[Exercise] Take the line that has "The width and height of the screenshot is (1102, 612)." in it and every line after it to the end of the entries, and reproduce them exactly.

[Dataset excerpts]
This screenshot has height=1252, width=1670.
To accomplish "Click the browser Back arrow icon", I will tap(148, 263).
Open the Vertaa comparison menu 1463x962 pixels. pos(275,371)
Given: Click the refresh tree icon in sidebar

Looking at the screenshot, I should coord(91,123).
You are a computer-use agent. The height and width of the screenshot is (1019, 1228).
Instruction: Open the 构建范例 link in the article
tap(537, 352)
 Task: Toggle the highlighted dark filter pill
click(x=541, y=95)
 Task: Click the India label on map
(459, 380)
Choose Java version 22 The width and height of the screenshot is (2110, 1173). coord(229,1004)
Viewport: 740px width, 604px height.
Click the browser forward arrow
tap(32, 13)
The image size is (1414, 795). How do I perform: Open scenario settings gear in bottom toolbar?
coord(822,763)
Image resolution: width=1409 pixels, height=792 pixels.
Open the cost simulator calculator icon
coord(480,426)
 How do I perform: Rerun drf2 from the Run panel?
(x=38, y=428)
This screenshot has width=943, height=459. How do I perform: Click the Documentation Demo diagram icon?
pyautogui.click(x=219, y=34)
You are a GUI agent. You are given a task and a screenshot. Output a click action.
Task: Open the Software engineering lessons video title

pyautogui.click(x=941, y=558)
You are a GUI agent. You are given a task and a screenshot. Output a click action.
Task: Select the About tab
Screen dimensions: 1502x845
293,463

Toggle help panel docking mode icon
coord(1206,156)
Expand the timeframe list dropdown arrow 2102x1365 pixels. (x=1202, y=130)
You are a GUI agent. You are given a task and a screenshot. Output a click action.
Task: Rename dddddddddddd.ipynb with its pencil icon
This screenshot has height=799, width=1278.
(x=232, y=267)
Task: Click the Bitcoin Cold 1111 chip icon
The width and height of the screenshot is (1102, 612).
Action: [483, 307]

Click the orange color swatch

[Response to the exercise]
The width and height of the screenshot is (1102, 612).
Action: [483, 307]

Click the orange color swatch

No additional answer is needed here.